Propagation of Cumulative Constraints

Abstract

Cumulative resource constraints represent the fact that activities A _i use some amount cap(A _i ) of resource throughout their execution. For a fully elastic activity A _i , the cap(A _i ) variable is not meaningful and we use a variable E(A _i ) that represents the global “energy” required by the activity on the resource. Of course, for a non-elastic activity, we have E(A _i ) = cap(A _i )proc(A _i ).

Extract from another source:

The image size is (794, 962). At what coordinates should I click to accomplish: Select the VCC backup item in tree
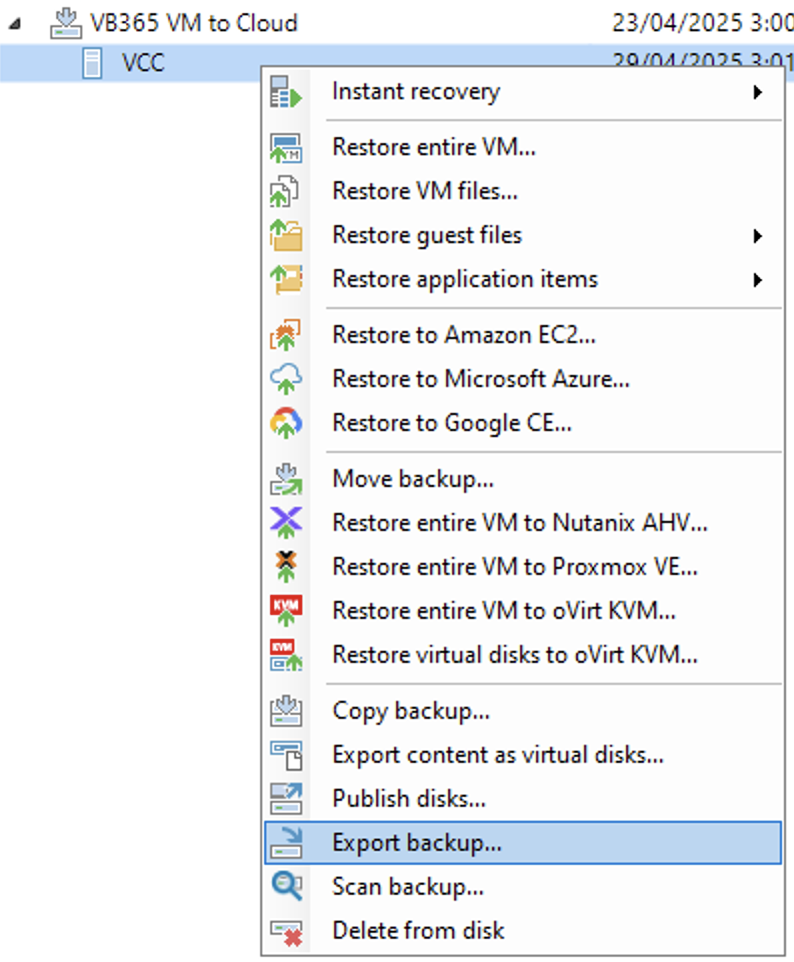tap(143, 64)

In all case, enough resource must be allocated to activities, i.e., E(A _i ) = Σ _t E(A _i , t), where E(A _i , t) is the amount of resource used at t by A _i . Recall that if A _i is not an elastic activity, there are some strong relations between E(A _i , t) and X(A _i , t): E(A _i , t) = X(A _i , t)cap(A _i ) For elastic activities, we have a weaker relation between the variables: [E(A _i , t) # 0] ⇔ [X(A _i i,t) # 0]. Generally speaking, the cumulative resource constraint can be stated as follows:

$$ \forall t\sum\limits_i {E(A_i ,t)} \le cap $$

In the non-preemptive case, it can be rewritten as,

$$ \forall t\sum\limits_{start(A_i ) \le t < end(A_i )} {cap(A_i )} \le cap $$

and in the preemptive case as,

$$ \forall t\sum\limits_{start(A_i ) \le t < end(A_i )} {X(A_i ,t)cap(A_i )} \le cap $$

In the following, we note c _i and e _i the minimal amount of the capacity (resp. of the energy) of the resource required by A _i . Finally we note C the maximum value in the domain of the resource capacity. In this chapter, we recall the most well-known techniques used to propagate the cumulative resource constraint. We focus on the fully elastic case in Section 3.1, on the preemptive case in Section 3.2 and, finally, on the non-preemptive case in Section 3.3.